Menjadi mahasiswa jurusan Agribisnis bagiku adalah sebuah anugerah yang indah meskipun bukan terindah yang pernah kumiliki. Masih segar dalam ingatan saya ketika diterima di jurusan kuliah yang saya pilih antara sadar dan tak sadar ini. Kenapa tak sadar? Karena sebelum memilih untuk terjun payung di jurusan ini, saya pernah mengajukan beberapa opsi jurusan lain yang kebanyakan ditolak oleh keluarga.

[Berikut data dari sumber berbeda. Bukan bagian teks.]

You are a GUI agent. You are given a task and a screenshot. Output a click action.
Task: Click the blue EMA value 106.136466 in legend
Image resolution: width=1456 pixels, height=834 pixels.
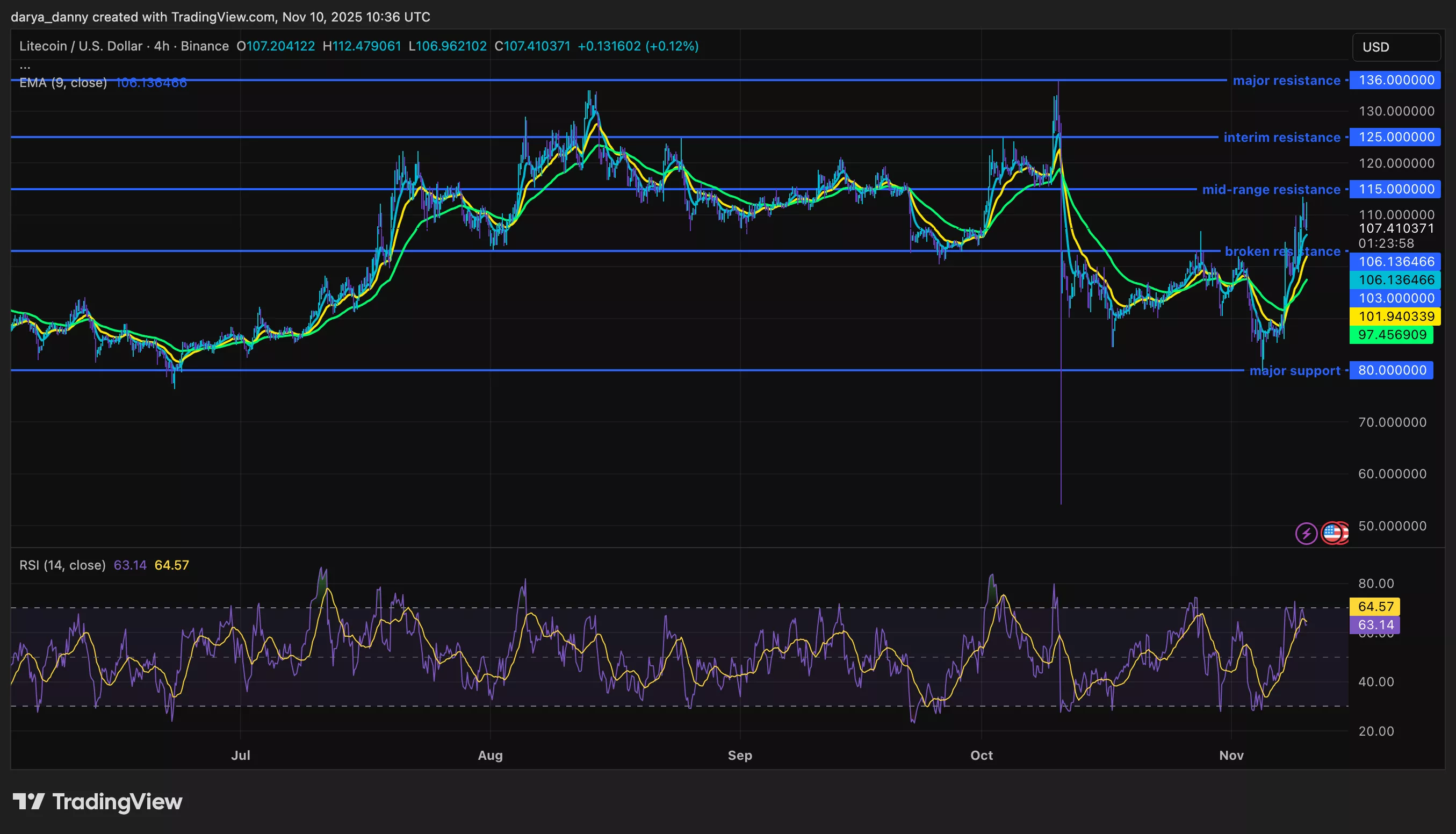point(150,82)
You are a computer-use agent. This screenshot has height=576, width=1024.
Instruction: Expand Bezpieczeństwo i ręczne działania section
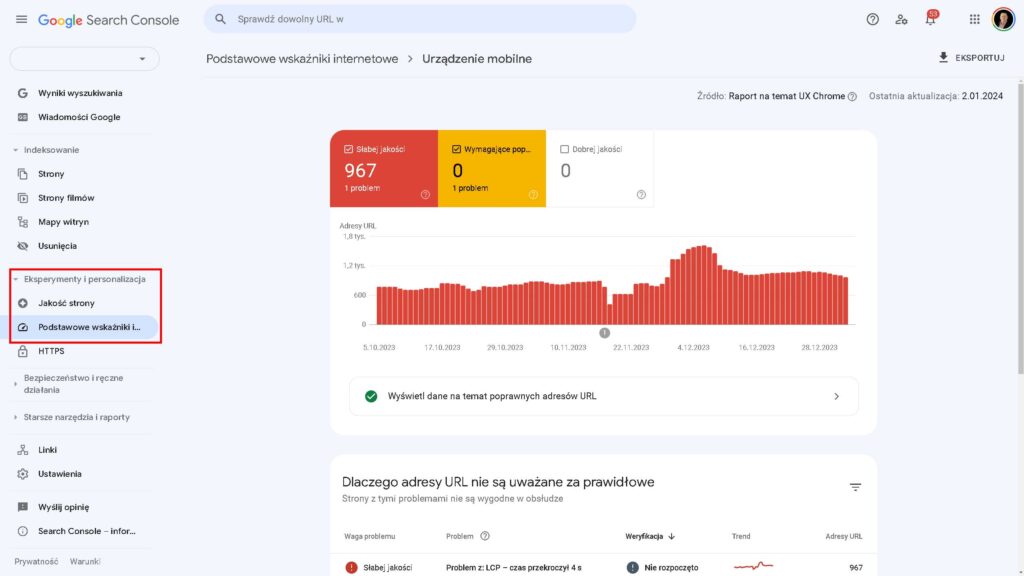(x=15, y=384)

Seperti ketika saya mengajukan untuk kuliah jurusan Pendidikan Sastra Indonesia. Saudara saya mengatakan, “Ambil PGSD atau PGMI aja. Lebih banyak lowongannya kalau hidup di desa begini.” Atau ketika saya memilih jurusan Psikologi yang langsung ditentang, “Jangan, nanti kalau nggak kuat justru kamu yang jadi pasiennya!”
Ada lagi cerita ketika saya mengatakan ingin kuliah Ilkom atau Kesos yang ada di bawah naungan FISIPOL. Kakak saya yang skeptis dengan politikus di negeri ini langsung menolak pilihan saya. Terakhir, ketika saya mengajukan jurusan Ekonomi atau Manajemen, ibu saya menyahut, “Ada nggak jurusan bisnis tapi lebih spesifik dan nggak terlalu umum begitu?”
Baiklah, karena saya anak yang baik—sebenarnya pasrah sih karena semua jurusan yang saya harapkan ditolak keluarga—saya pun menuruti permintaan ibu. Kuliah bisnis yang nggak terlalu umum. Saya pilih jurusan Agribisnis.
Anak Pertanian tapi belajarnya ekonomi makro-mikro, akuntansi, manajemen ABCD
Saya bersyukur akhirnya diterima di jurusan Agribisnis, Fakultas Pertanian dan Peternakan di kampus M. Tentu saya senang. Tapi nahas, baru jadi maba saya sudah dihakimi orang.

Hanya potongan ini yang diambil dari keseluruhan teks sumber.